When Glenda Petrie joined the Endymion Supportive Living service in May, she admits she was nervous.
“I don’t like change,” the 55-year-old explained.
Petrie has cerebral palsy and uses a wheelchair to get around.
She prides herself on being independent and has been living on her own for more than 25 years.
But she’s had help along the way.
For the last two decades, Petrie has been getting the support she needs from Providence Care’s Attendant Care Outreach program (ACOP).
“We started providing care to Glenda in 1996,” said Jo-Ann Shotton, Personal Support and Adult Day Manager.
“She is a breath of fresh air and can direct her care, which makes her the perfect client.”
The program provides pre-scheduled attendant services to individuals with long-term physical disabilities, who are 16 years of age, and live in their own homes in the Kingston, Frontenac, Lennox and Addington areas.
Clients can access a wide range of services, seven days a week, at no cost to them.
The program is funded by the South East Local Health Integration Network.
“Each client is treated with respect, dignity and compassion,” said Shotton.
“The clients are very involved in creating their care plan and have the right to initiate or terminate services.”
Personal support workers help with everything from bathing, dressing and grooming, to going grocery shopping, making meals or attending appointments.
Clients are able to receive up to 21-hours of care per week.
But for those individuals who need a little more support, ACOP also operates Endymion which offers 24-hour, on-call assistance.
“Standard community care programs do not offer services overnight,” explained Marty Elliott, Attendant Care Outreach Team Leader.
“So if clients have difficulties in the middle of the night they wouldn’t have assistance, which would make it difficult for them to stay in their own homes. And they could end up being admitted into a hospital or moving into long-term care.”
That’s exactly what happened to Petrie.
The 55-year-old needed to go to the bathroom in the middle of the night but wasn’t able to.
“She was sliding out of her bed onto the floor and she wasn’t able to get up.

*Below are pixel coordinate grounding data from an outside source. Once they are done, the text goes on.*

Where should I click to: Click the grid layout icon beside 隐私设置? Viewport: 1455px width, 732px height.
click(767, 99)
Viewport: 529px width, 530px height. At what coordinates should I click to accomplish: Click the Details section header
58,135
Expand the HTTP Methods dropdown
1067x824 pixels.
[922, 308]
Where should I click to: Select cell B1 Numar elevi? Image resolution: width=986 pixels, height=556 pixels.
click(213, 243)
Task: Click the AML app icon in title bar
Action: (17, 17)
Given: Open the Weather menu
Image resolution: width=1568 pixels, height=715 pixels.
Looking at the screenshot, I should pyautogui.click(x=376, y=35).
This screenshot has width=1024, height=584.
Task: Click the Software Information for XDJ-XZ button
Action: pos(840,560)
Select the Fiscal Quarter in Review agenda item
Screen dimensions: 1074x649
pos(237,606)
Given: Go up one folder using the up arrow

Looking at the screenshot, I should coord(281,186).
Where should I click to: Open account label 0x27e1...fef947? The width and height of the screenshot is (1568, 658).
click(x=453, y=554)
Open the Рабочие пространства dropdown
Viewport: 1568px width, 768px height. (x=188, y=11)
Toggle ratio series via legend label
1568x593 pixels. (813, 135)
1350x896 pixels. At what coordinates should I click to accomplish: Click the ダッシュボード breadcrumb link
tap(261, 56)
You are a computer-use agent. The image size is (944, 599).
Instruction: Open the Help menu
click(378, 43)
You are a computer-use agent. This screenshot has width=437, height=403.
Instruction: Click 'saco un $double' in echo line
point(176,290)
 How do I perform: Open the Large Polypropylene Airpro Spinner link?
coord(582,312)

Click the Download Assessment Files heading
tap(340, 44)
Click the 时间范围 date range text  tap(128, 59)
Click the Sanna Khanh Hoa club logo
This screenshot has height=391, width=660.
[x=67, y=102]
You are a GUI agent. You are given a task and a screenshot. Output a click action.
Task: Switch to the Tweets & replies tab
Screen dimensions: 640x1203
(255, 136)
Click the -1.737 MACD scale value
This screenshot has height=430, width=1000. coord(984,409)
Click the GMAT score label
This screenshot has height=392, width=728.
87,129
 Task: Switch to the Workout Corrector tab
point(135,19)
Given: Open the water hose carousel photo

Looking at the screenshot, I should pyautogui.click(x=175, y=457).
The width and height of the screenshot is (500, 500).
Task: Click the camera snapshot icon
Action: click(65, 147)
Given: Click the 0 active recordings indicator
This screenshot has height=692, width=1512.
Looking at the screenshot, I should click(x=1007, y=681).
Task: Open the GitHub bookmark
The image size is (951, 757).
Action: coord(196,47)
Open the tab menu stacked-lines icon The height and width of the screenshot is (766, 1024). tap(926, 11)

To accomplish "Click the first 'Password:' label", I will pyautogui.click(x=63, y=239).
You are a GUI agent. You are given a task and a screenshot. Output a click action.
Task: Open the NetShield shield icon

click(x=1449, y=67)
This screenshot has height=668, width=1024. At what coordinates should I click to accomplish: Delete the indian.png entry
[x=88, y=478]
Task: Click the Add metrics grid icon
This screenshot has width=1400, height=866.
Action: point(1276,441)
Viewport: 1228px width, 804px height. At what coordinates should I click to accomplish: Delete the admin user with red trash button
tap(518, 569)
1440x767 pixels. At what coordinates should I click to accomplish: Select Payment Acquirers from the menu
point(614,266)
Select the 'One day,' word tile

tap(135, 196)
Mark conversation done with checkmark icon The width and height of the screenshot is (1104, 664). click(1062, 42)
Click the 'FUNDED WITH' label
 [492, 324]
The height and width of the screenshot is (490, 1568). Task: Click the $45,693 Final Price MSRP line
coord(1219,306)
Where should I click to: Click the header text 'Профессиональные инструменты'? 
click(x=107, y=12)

So she would call paramedics to help her up,” said Elliott.
“Because of that she stopped going to bed at night, and was sleeping in her chair. She did that for a couple months, which affected her mental state.”
Elliott and Shotton recommended Petrie step up her support and move into the Endymion service.
But the change meant actually packing up her belongings and moving into a new apartment at 523 Portsmouth Avenue.
That’s where the service is based.
“There are 10 accessible units and we have 12 clients that live there,” said Shotton.
“The building is owned by Homestead Land Holdings Limited, so clients are still responsible for paying their own rent and bills, we simply provide the 24-hour, on call assistance.”
Petrie knew she didn’t want to move into long-term care so she decided to give Endymion a shot.
“They’re here to help me get in and out of bed, in the shower and they cook for me,” said Petrie.
A personal support worker visits her at least three times a day, for about three hours, but if something were to happen, all Petrie has to do is call and someone will be there to help.
“I’d be lost without them. I’m just glad they are here, because I wouldn’t know what to do if they weren’t,” said Petrie.
“Staff are in the building 24/7 to provide care as needed,” added Shotton.
“It’s a privilege to be part of this unique service because not only are we helping clients stay in their homes longer, but they also form strong connections with staff when they invite them into their homes.”
Take Petrie and Elliott for example.
Elliott has been supporting Petrie for 15 years.
They’ve struck up a real friendship, and he even has a nickname for her.
“Time flies when you’re having fun eh Glender?” said Elliott.
“Yeah, we do have fun with you Marty,” laughed Petrie.
And sometimes if the mood is right, you’ll even catch Elliott singing a tune or two to Petrie.
“She’s the only one who listens when I sing,” chuckled Elliott.
“His singing is good, he’s not so serious and he makes it fun,” smiled Petrie.
It’s only been a few months, but the 55-year-old says her new apartment is starting to feel like home.
“Once I got my furniture in here and everything, I thought OMG it’s bigger than I thought,” Petrie grinned.
“And I’m glad I can sleep in my own bed now and stretch my legs. It’s great.”